Surgical Safety Checklist Reduces Post-Op Deaths

Diana Swift

June 28, 2019

Implementation of the World Health Organization (WHO) Surgical Safety Checklist at surgical centers in England led to a 37.2% relative reduction (from 1.21 to 0.76) in inpatient postoperative mortality during the years after implementation, a study has found.

"The checklist has been demonstrated to reduce postoperative mortality rates (POMR) at an individual patient level, but this is the first evidence for its potential to improve outcomes at a national level," the researchers write.

The study, by Dmitri Nepogodiev, MBChB, from the National Institute for Health Research Global Health Research Unit on Global Surgery, University of Birmingham, United Kingdom, and colleagues was published online June 25 in a research letter in the British Journal of Surgery.

"With an estimated 4.2 million people worldwide dying within 30 days of surgery each year, identification of strategies to reduce postoperative mortality has been identified as a global research priority," they explain.

Previous population research in Scotland found that use of the checklist resulted in a 39% relative reduction in inpatient POMRs from 2000 to 2014. The checklist was phased in from 2008 to 2010 as part of the Scottish Patient Safety Programme. In the Birmingham study, investigators sought to replicate those findings.

"Most of the estimated 4.2 million postoperative deaths each year occur in low- and middle-income countries, where the WHO checklist is often inconsistently used," Nepogodiev told Medscape Medical News.

The 16 years from 1998 to 2014 saw a general downward trend in postoperative deaths, with a more than 30% relative reduction in POMR across all specialties except otorhinolaryngology, cardiology, colorectal oncology, and plastic surgery. In England, which already had low baseline POMRs, the greatest decrease was observed in the 2 years preceding checklist implementation in 2008. During that period, there was an absolute POMR reduction of 0.71% per year, after which the annual pace of decrease fell.

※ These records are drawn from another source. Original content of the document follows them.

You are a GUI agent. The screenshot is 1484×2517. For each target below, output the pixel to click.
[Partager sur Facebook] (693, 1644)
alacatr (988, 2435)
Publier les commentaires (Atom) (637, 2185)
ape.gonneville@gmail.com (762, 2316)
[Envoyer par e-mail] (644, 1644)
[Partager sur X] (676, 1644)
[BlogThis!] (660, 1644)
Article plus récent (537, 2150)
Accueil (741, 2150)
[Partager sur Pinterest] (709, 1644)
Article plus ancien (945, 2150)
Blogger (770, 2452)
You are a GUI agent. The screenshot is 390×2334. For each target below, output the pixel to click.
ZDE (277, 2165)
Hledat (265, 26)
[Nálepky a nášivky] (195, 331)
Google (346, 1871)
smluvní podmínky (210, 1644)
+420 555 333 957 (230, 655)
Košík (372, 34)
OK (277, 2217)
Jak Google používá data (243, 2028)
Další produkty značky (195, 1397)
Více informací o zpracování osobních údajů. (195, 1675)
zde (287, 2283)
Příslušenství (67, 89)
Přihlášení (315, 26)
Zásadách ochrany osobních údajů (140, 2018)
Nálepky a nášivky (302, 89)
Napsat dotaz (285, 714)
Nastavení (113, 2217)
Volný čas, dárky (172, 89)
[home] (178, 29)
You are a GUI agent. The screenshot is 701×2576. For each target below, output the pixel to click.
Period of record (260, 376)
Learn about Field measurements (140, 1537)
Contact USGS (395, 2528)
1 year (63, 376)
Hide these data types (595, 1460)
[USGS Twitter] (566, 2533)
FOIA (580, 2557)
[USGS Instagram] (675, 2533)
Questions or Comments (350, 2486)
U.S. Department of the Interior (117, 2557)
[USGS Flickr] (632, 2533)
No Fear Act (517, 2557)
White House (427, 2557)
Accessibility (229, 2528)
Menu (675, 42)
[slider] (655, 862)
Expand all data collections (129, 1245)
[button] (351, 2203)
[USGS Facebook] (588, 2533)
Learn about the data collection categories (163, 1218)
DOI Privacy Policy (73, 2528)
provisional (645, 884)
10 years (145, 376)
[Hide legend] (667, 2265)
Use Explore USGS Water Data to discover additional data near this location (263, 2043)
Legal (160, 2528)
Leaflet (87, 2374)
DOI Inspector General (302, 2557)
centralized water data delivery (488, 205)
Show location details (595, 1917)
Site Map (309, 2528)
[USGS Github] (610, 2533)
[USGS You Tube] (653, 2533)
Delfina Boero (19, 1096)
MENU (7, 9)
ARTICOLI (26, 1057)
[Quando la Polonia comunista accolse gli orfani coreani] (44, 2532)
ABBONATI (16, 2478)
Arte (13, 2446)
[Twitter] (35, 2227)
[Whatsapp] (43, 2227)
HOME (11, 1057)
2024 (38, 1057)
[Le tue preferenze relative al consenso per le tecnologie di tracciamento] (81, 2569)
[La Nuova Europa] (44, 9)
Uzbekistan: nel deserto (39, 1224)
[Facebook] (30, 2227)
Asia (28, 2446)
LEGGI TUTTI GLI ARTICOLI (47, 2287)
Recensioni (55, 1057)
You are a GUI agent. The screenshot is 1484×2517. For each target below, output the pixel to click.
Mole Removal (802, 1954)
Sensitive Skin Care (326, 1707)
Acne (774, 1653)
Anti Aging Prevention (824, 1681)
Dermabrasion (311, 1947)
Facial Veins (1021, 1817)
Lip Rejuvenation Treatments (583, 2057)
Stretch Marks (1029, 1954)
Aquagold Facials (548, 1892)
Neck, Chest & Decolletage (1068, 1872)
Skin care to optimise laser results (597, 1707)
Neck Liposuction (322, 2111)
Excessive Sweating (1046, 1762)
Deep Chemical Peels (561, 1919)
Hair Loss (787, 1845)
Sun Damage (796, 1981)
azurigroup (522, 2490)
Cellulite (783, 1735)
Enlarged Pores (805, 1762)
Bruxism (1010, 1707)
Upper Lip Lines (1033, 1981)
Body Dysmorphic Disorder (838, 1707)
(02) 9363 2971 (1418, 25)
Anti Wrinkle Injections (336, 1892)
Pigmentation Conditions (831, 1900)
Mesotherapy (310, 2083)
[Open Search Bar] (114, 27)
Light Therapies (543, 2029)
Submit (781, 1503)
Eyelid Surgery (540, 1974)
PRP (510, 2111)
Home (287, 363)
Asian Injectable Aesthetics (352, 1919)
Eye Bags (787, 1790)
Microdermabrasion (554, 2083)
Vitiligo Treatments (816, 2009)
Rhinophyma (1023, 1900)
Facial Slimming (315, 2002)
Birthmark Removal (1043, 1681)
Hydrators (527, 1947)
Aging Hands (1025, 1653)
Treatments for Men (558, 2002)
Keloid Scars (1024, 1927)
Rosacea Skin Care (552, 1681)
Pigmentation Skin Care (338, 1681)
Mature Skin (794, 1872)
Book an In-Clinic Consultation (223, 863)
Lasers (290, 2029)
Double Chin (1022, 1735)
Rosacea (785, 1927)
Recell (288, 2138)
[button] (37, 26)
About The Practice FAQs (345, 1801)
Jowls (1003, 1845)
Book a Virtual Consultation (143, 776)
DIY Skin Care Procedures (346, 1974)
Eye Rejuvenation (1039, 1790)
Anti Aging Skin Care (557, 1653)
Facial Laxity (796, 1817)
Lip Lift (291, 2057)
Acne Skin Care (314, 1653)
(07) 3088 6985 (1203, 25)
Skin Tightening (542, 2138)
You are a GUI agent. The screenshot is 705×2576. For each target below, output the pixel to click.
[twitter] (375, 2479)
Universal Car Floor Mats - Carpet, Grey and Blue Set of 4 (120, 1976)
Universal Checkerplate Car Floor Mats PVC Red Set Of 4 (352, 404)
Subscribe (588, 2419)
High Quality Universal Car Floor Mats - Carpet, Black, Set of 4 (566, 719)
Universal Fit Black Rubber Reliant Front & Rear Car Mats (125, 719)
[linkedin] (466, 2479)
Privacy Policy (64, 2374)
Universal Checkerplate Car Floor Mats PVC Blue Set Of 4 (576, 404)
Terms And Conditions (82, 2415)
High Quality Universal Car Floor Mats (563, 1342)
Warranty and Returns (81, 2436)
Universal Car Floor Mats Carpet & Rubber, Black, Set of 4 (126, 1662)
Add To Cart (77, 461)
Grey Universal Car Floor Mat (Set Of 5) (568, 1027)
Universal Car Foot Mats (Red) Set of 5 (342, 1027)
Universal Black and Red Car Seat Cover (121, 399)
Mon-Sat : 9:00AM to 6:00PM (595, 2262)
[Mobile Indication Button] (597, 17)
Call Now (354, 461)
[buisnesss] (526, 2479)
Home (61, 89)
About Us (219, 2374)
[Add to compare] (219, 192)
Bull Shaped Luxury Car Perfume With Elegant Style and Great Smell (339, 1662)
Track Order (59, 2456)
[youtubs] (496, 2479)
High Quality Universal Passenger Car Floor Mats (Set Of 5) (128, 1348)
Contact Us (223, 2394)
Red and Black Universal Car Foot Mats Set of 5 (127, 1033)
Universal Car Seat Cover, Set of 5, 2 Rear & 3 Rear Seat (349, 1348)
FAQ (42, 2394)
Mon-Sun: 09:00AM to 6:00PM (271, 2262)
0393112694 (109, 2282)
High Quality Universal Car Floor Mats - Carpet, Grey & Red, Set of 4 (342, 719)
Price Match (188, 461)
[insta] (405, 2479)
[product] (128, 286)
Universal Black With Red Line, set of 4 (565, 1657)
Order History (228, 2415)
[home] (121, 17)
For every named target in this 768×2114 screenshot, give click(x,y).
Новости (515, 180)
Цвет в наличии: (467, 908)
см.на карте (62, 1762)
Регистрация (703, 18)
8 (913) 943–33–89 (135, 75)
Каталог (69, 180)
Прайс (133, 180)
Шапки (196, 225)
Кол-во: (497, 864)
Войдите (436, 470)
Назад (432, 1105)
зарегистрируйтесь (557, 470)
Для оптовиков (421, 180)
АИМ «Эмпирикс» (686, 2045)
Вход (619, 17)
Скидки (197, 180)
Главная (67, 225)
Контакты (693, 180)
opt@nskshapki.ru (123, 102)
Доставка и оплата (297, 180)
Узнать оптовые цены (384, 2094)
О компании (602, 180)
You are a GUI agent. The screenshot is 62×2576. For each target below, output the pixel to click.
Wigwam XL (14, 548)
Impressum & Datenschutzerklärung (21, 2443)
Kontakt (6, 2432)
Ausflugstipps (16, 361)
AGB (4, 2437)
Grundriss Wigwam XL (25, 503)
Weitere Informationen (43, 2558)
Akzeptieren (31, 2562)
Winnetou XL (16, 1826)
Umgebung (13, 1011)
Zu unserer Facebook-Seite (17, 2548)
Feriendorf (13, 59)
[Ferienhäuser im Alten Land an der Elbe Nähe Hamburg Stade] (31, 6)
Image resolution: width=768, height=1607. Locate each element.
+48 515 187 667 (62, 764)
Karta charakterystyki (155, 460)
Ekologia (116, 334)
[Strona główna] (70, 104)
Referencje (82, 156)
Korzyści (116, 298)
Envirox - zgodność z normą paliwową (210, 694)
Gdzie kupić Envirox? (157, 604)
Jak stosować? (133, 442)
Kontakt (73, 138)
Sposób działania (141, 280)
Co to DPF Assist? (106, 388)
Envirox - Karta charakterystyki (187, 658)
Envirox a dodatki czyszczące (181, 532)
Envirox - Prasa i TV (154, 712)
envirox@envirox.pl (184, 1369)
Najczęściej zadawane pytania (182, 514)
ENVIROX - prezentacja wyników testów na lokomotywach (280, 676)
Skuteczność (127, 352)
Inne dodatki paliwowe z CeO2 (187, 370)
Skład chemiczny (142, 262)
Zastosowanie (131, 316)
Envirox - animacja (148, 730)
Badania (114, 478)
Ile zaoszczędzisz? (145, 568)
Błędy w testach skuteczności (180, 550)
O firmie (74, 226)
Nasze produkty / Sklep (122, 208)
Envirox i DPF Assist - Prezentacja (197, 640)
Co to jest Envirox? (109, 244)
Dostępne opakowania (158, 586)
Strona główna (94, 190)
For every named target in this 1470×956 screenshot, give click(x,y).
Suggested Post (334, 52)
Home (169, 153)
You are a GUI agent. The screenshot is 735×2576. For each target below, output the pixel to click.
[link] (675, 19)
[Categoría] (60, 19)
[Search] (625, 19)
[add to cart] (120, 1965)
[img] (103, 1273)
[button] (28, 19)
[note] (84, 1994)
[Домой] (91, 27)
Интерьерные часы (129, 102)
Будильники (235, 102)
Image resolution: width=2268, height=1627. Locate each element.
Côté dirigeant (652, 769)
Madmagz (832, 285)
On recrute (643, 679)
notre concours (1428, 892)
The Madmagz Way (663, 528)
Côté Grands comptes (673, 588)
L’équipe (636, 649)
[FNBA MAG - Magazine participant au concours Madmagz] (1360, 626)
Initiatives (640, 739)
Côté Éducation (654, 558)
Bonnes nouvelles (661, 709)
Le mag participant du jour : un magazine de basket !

The greatest reductions occurred in esophagogastric (68.8%) and breast surgery (69.3%). During the implementation and postimplementation periods, 10 of 14 specialties had a better than 5% relative reduction in POMRs; POMRs remained stable in plastic and cardiac surgery and increased in obstetrics and otorhinolaryngology.

The study data cannot explain why some specialties saw no decline in POMRs. "One key factor that may contribute to this is changes in case mix, such as age of patients, how many other medical conditions patients have, how frail they are, what type of surgery they are having. We have not controlled for in this study," Nepogodiev explained.

The greatest benefit has been seen in patients undergoing emergency surgery in low- and middle-income countries. Earlier this year, Nepogodiev's group reported data on 12,296 patients who underwent major abdominal surgery in 76 countries. "We found that in high-income countries, the checklist was used in 85%, but this dropped to 59% of cases in middle-income countries and to 47% of cases in low-income countries," he said. "Across all settings, the patients for whom the checklist was used had a lower likelihood of dying postoperatively than those patients for whom the checklist was not used."

Multiple factors likely contribute to the nonuse of the checklist — lack of staff training, limited resources, and time constraints in filling out the list, for example. To shed light on these, Nepogodiev's unit has funded collaborating surgeons in Rwanda and Malawi to study use of the current WHO checklist in their countries, as well as barriers to use and solutions.

"The improvements in postoperative mortality rates in Scotland and England could be replicated across low- and middle-income countries, but investment is urgently needed to identify and roll out successful strategies that improve surgical safety, including the WHO checklist, which is an important adjunct to making surgery safer," Nepogodiev said.

The study was funded by the National Institute for Health Research Global Health Research Unit at the University of Birmingham. The authors have disclosed no relevant financial relationships.